Task to complete ::
Skip the pictures. Transcribe exactly the lines from the line containing "1456x819 pixels. Task: Click" to the end of the listing.

Record set ::
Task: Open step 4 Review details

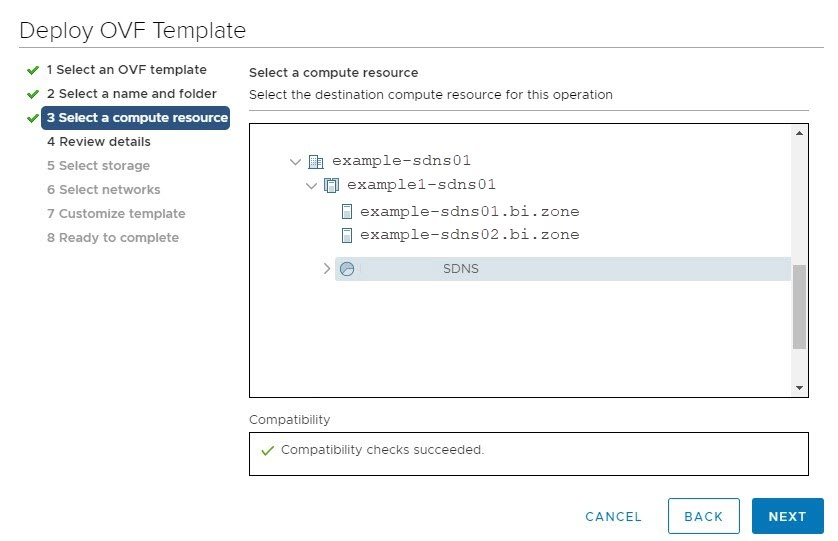Action: [99, 142]
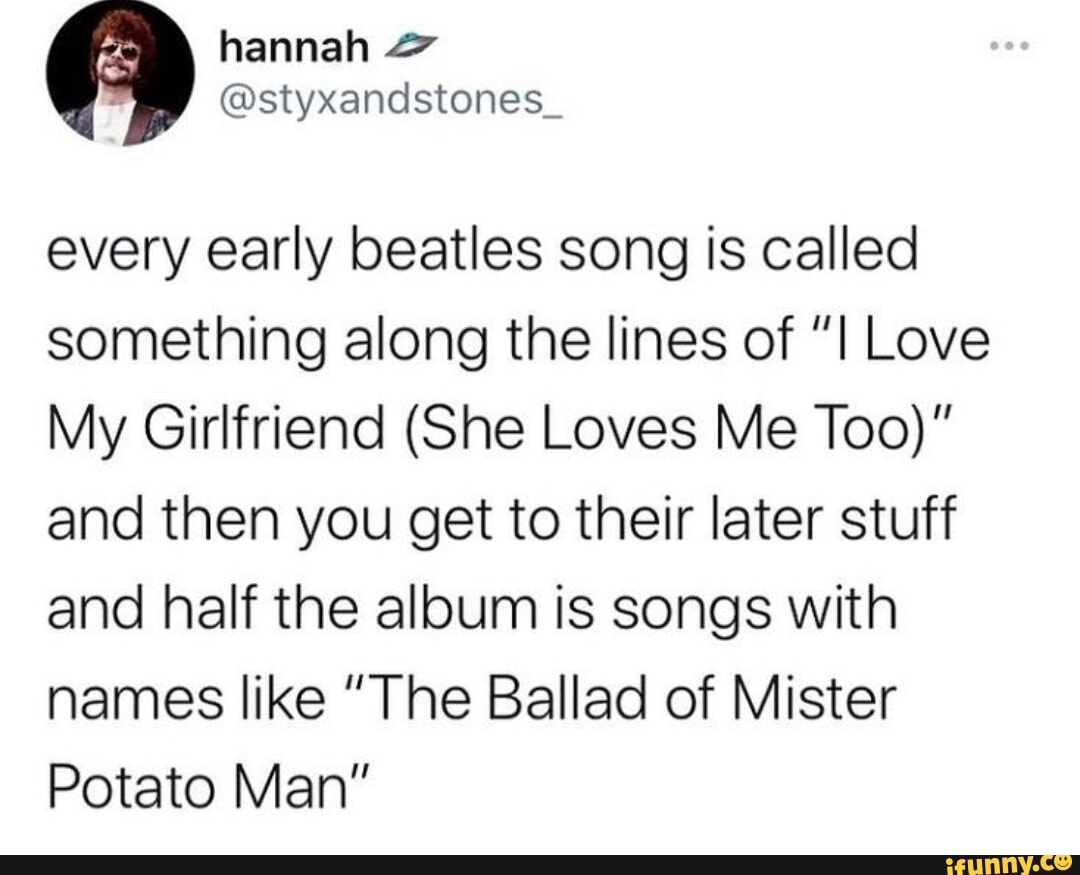Image resolution: width=1080 pixels, height=875 pixels.
Task: Open the three-dot more options menu
Action: (x=1009, y=47)
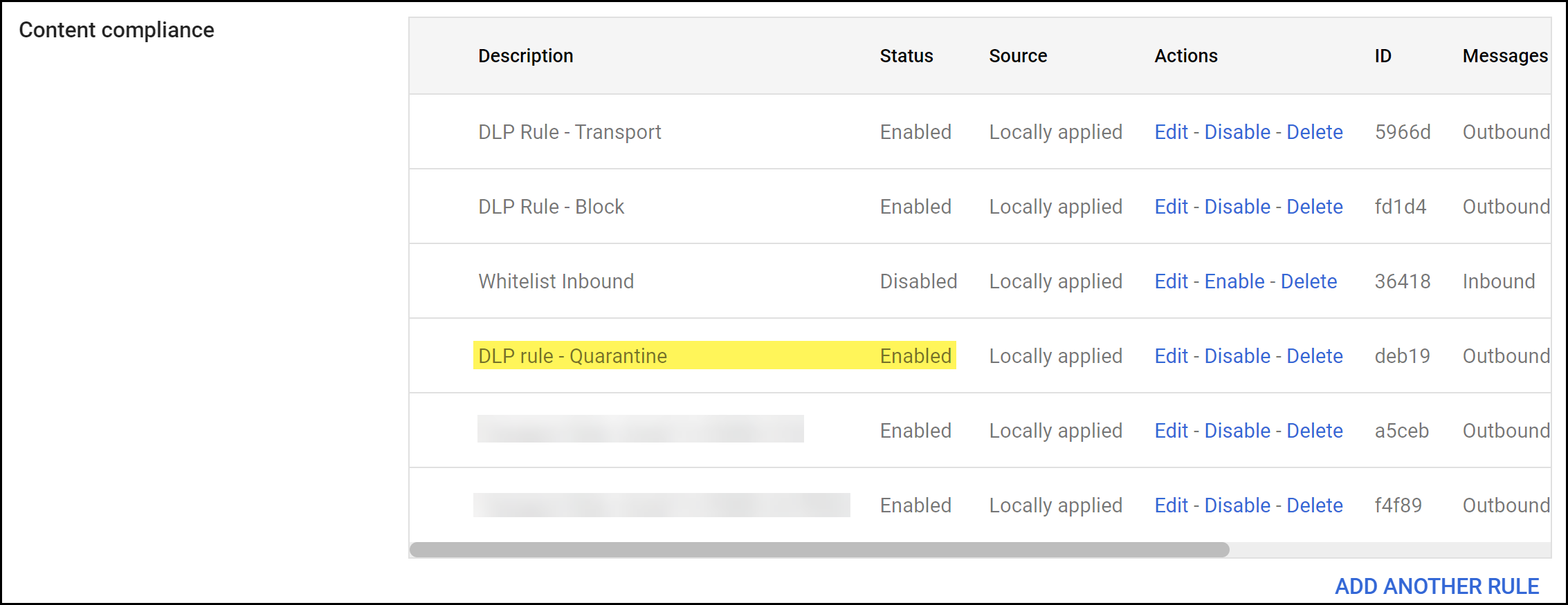Disable the rule with ID a5ceb
This screenshot has height=605, width=1568.
[1237, 431]
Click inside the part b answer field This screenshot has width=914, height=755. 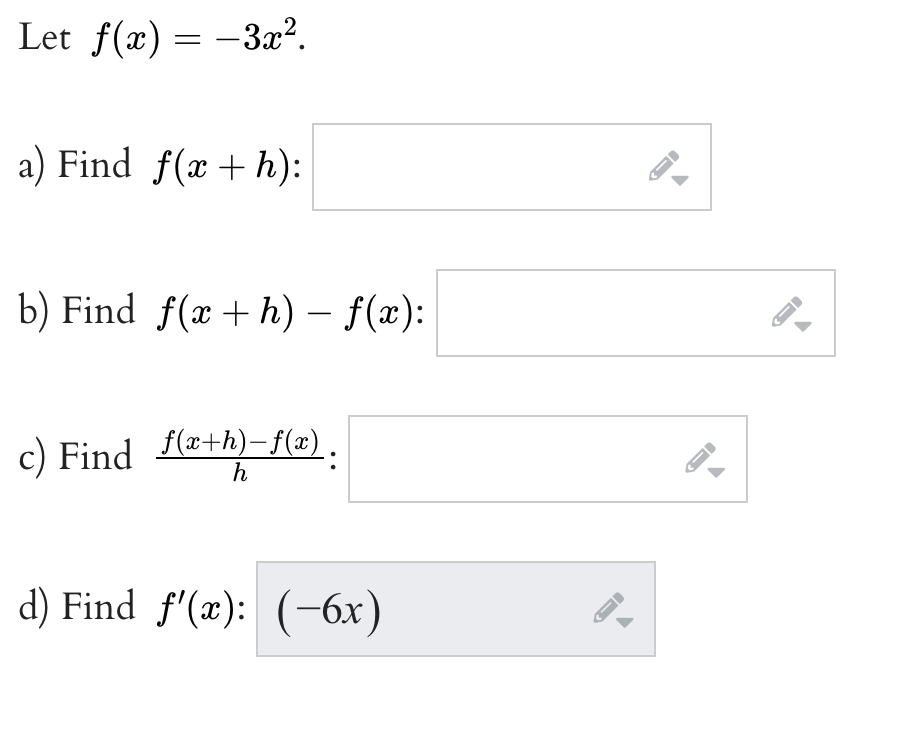[600, 313]
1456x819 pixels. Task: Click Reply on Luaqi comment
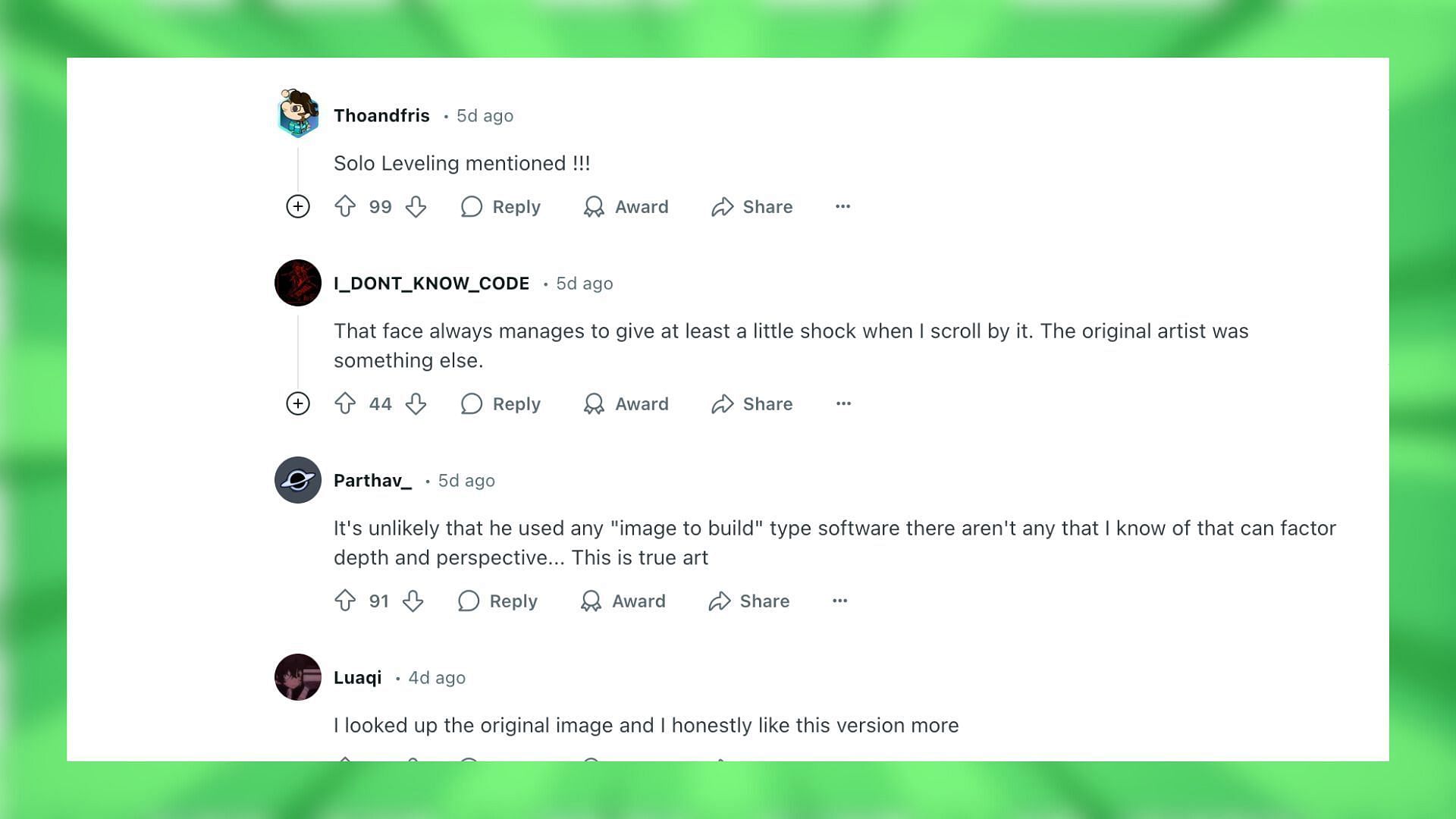coord(497,763)
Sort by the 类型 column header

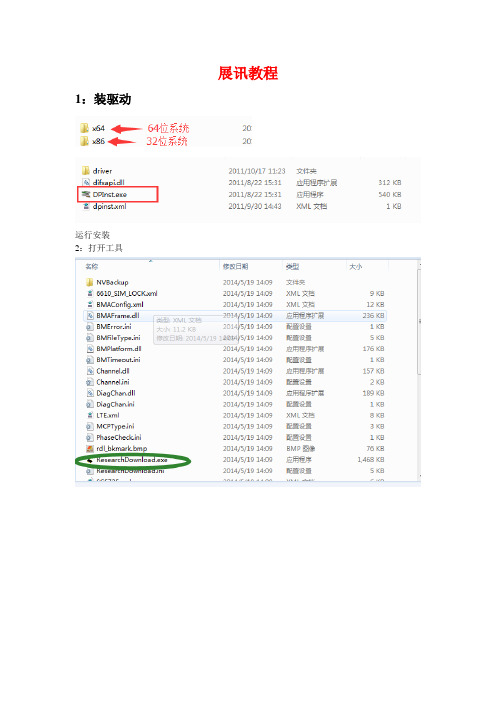[292, 266]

Result of this task ::
1456x819 pixels. Task: Click Reply on Luaqi comment
coord(497,763)
Sort by the 类型 column header

[292, 266]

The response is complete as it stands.